Conference Coverage

Restrictive transfusions do not increase long-term CV surgery risk



Restrictive transfusion strategy during cardiovascular surgery, versus a more traditional liberal approach, did not increase the risk of poor outcomes at 6 months in a large, randomized trial presented at the annual congress of the European Society of Cardiology, and published simultaneously in the New England Journal of Medicine.

The investigators previously reported that 28 day outcomes were non-inferior with the restrictive approach, but they wanted to look into 6 month results to rule out latent problems, such as sequelae from perioperative organ hypoxia.

The new outcomes from the study, dubbed the Transfusion Requirements in Cardiac Surgery (TRICS) III trial, offer some reassurance at a time when cardiac surgeons are shifting towards more restrictive transfusion policies (N Engl J Med. 2018 Aug 26.doi: 10.1056/NEJMoa1808561).

The trial randomized 2,317 patients to red cell transfusions if their hemoglobin concentrations fell below 7.5 g/dL intraoperatively or postoperatively. Another 2,347 were randomized to the liberal approach, with transfusions below 9.5 g/dL in the operating room and ICU, and below 8.5 g/dL outside of the ICU. The arms were well matched, with a mean score of 8 in both groups on the 47-point European System for Cardiac Operative Risk Evaluation I score.

M. Alexander Otto/Frontline Medical News

Dr.
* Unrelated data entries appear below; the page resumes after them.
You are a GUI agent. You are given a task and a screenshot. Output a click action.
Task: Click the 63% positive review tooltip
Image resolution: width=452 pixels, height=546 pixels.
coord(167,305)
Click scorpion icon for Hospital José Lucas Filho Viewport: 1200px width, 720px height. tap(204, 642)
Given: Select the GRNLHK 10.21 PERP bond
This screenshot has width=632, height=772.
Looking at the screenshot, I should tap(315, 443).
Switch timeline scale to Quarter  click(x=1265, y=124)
David Mazer

At 6 months, 17.4% of patients in the restrictive arm, versus 17.1% in the liberal-threshold group, met the primary composite outcome of death from any cause, myocardial infarction, stroke, or new onset renal failure with dialysis (P = .006 for noninferiority with the restrictive threshold); 6.2% of patients in the restrictive-threshold group, versus 6.4% in the liberal-arm, had died at that point, a statistically insignificant difference.

Also at 6 months, 43.8% of patients in the restrictive-threshold group, versus 42.8% in the liberal arm, met the study’s secondary composite outcome, which included the components of the primary outcome plus hospital readmissions, ED visits, and coronary revascularization. The difference was again statistically insignificant.
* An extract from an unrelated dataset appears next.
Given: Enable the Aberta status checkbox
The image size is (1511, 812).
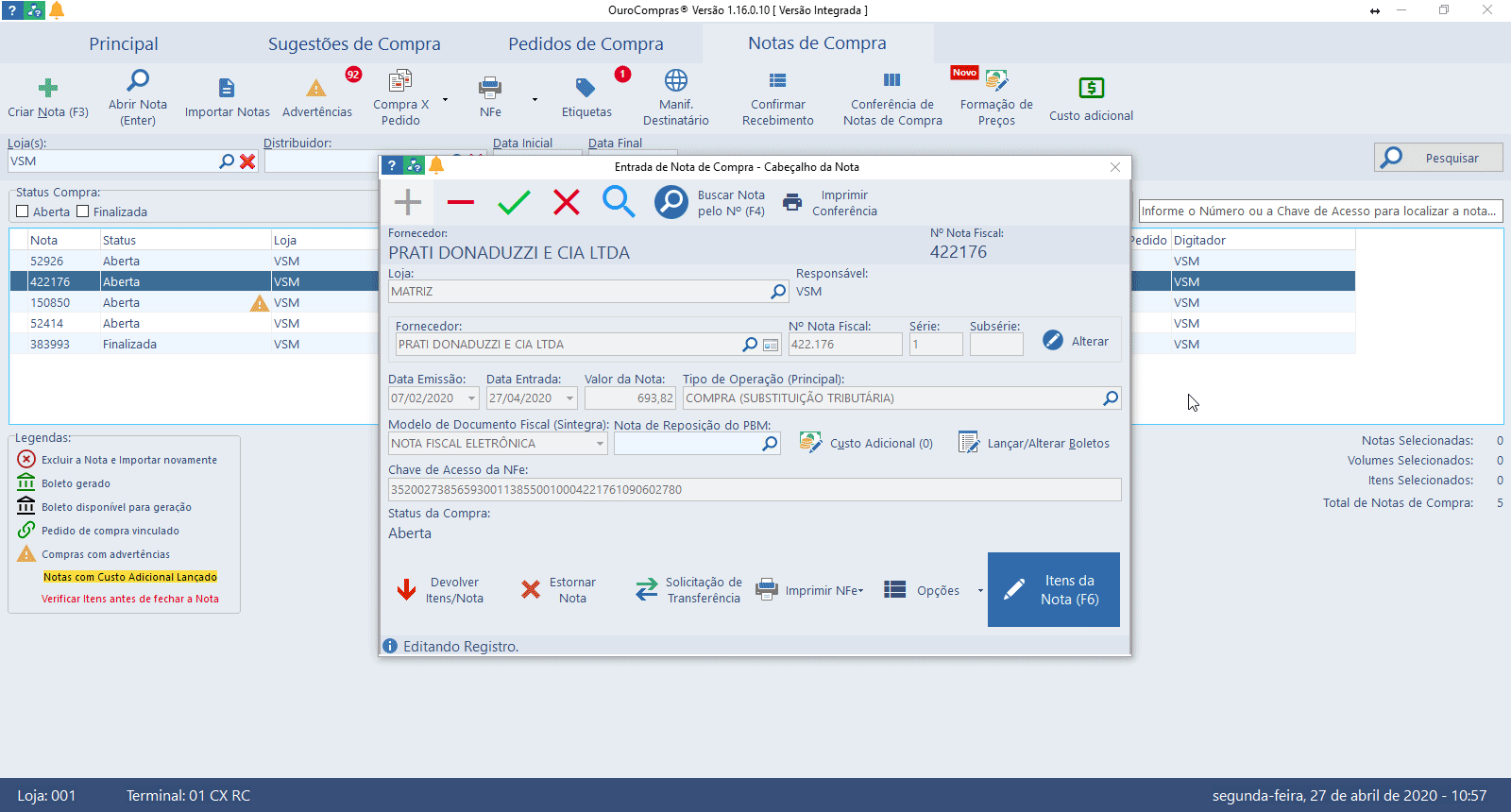Looking at the screenshot, I should [x=23, y=211].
The restrictive strategy saved a lot of blood. Just over half of the patients, versus almost three-quarters in the liberal arm, were transfused during their index admissions. When transfused, patients in the restrictive arm received a median of 2 units of red cells; liberal-arm patients received a median of 3 units.
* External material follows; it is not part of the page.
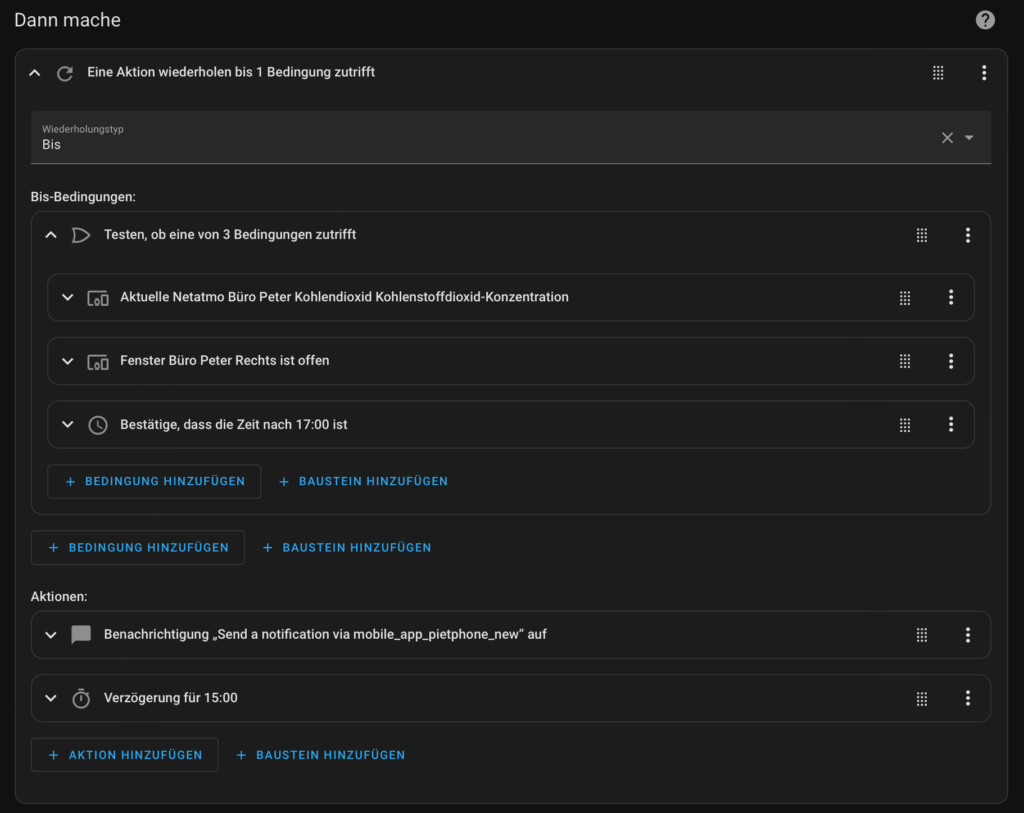Click drag handle of the repeat action
Image resolution: width=1024 pixels, height=813 pixels.
tap(938, 73)
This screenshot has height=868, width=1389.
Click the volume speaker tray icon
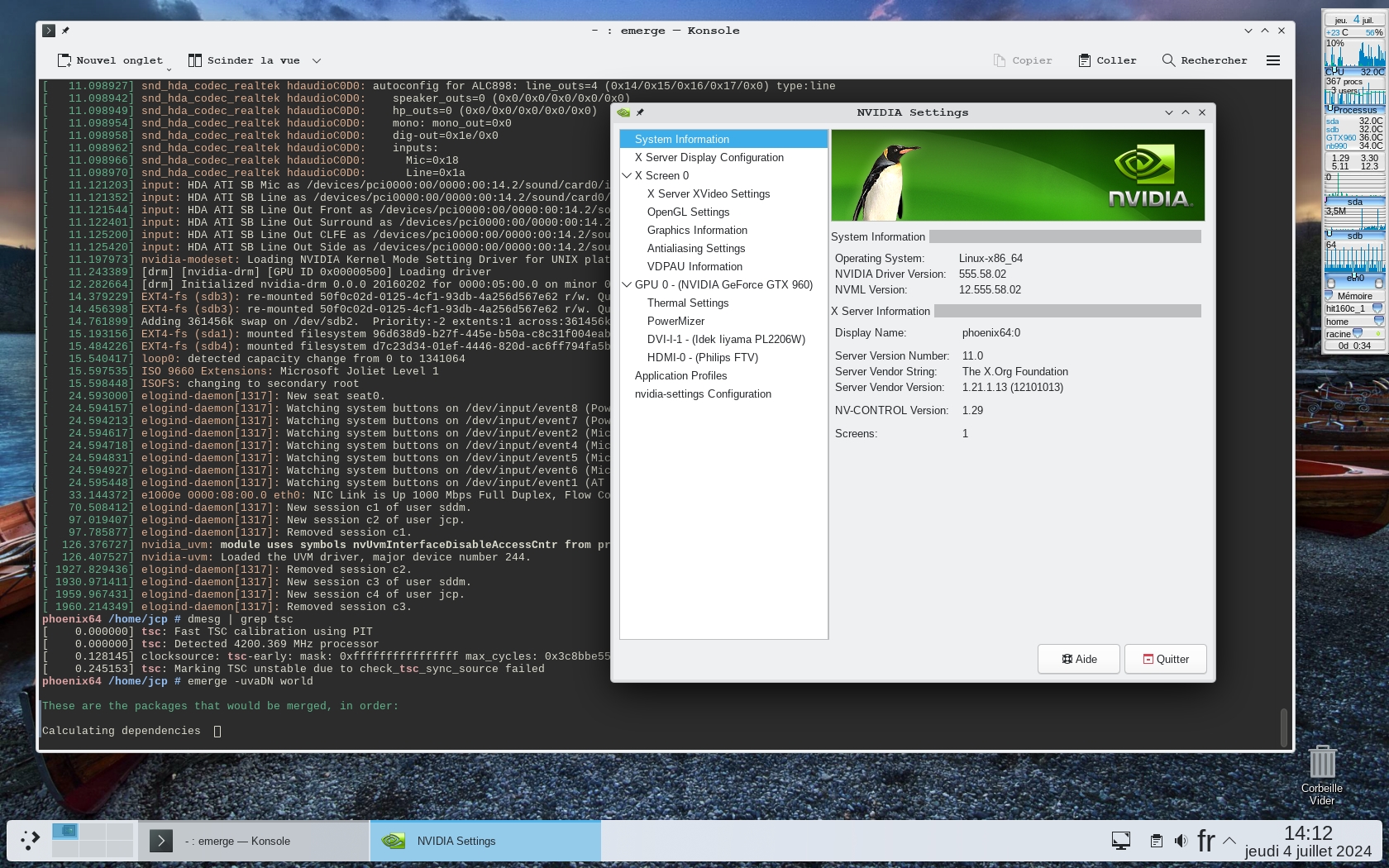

Unexpectedly, patients 75 years and older had a lower risk of poor outcomes with the restrictive strategy, while the liberal strategy was associated with lower risk in younger subjects. The findings “appear to contradict” current practice, “in which a liberal transfusion strategy is used in older patients undergoing cardiac or noncardiac surgery,” said investigators led by C. David Mazer, MD, a professor in the department of anesthesia at the University of Toronto.

“One could hypothesize that older patients may have unacceptable adverse effects related to transfusion (e.g., volume overload and inflammatory and infectious complications) or that there may be age-related differences in the adverse-effect profile of transfusion or anemia. ... Whether transfusion thresholds should differ according to age” needs to be determined, they said.

The participants were a mean of 72 years old, and 35% were women. The majority in both arms underwent coronary artery bypass surgery, valve surgery, or both. Heart transplants were excluded. The trial was conducted in 19 countries, including China and India; results were consistent across study sites.

The work was funded by the Canadian Institutes of Health Research, among others. Dr. Mazer had no relevant disclosures.